DIRECTIONS: Could you reproduce every record below exactly as it stands?

PROVIDED MATERIAL:
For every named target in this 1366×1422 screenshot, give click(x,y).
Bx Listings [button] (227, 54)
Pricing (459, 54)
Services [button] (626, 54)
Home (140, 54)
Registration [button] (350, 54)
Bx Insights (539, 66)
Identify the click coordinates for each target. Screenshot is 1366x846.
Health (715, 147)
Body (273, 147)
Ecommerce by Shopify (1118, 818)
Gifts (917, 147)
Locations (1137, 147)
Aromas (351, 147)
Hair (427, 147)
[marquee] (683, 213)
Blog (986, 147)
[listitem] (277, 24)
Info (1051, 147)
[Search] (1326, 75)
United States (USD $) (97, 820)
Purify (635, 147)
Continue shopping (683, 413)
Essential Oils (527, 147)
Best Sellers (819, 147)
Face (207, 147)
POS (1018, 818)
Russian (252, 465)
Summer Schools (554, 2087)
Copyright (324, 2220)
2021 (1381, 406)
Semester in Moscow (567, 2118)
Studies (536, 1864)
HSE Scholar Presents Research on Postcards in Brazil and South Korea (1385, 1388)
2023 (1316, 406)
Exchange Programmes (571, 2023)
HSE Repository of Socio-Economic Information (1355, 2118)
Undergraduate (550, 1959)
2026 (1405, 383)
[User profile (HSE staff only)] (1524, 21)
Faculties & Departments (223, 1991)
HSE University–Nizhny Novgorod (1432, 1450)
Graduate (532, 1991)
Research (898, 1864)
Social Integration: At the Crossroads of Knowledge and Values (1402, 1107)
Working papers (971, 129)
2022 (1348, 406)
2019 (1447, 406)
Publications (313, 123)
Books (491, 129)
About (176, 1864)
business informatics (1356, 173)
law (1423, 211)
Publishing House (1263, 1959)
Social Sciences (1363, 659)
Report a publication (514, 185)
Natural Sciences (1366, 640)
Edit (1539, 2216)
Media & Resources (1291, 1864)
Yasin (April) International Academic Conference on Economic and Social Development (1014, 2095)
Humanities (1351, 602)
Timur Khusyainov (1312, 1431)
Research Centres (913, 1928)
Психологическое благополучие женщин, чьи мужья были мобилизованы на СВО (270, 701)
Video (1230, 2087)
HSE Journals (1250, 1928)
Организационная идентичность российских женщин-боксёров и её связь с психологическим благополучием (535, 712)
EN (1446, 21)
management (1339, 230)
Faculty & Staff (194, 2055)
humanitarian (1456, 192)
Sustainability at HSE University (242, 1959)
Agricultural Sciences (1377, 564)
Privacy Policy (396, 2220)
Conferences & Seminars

PROBLEM SOLUTION:
For every named target in this 1366×1422 screenshot, give click(x,y).
Bx Listings [button] (227, 54)
Pricing (459, 54)
Services [button] (626, 54)
Home (140, 54)
Registration [button] (350, 54)
Bx Insights (539, 66)
Identify the click coordinates for each target. Screenshot is 1366x846.
Health (715, 147)
Body (273, 147)
Ecommerce by Shopify (1118, 818)
Gifts (917, 147)
Locations (1137, 147)
Aromas (351, 147)
Hair (427, 147)
[marquee] (683, 213)
Blog (986, 147)
[listitem] (277, 24)
Info (1051, 147)
[Search] (1326, 75)
United States (USD $) (97, 820)
Purify (635, 147)
Continue shopping (683, 413)
Essential Oils (527, 147)
Best Sellers (819, 147)
Face (207, 147)
POS (1018, 818)
Russian (252, 465)
Summer Schools (554, 2087)
Copyright (324, 2220)
2021 (1381, 406)
Semester in Moscow (567, 2118)
Studies (536, 1864)
HSE Scholar Presents Research on Postcards in Brazil and South Korea (1385, 1388)
2023 (1316, 406)
Exchange Programmes (571, 2023)
HSE Repository of Socio-Economic Information (1355, 2118)
Undergraduate (550, 1959)
2026 (1405, 383)
[User profile (HSE staff only)] (1524, 21)
Faculties & Departments (223, 1991)
HSE University–Nizhny Novgorod (1432, 1450)
Graduate (532, 1991)
Research (898, 1864)
Social Integration: At the Crossroads of Knowledge and Values (1402, 1107)
Working papers (971, 129)
2022 (1348, 406)
2019 (1447, 406)
Publications (313, 123)
Books (491, 129)
About (176, 1864)
business informatics (1356, 173)
law (1423, 211)
Publishing House (1263, 1959)
Social Sciences (1363, 659)
Report a publication (514, 185)
Natural Sciences (1366, 640)
Edit (1539, 2216)
Media & Resources (1291, 1864)
Yasin (April) International Academic Conference on Economic and Social Development (1014, 2095)
Humanities (1351, 602)
Timur Khusyainov (1312, 1431)
Research Centres (913, 1928)
Психологическое благополучие женщин, чьи мужья были мобилизованы на СВО (270, 701)
Video (1230, 2087)
HSE Journals (1250, 1928)
Организационная идентичность российских женщин-боксёров и её связь с психологическим благополучием (535, 712)
EN (1446, 21)
management (1339, 230)
Faculty & Staff (194, 2055)
humanitarian (1456, 192)
Sustainability at HSE University (242, 1959)
Agricultural Sciences (1377, 564)
Privacy Policy (396, 2220)
Conferences & Seminars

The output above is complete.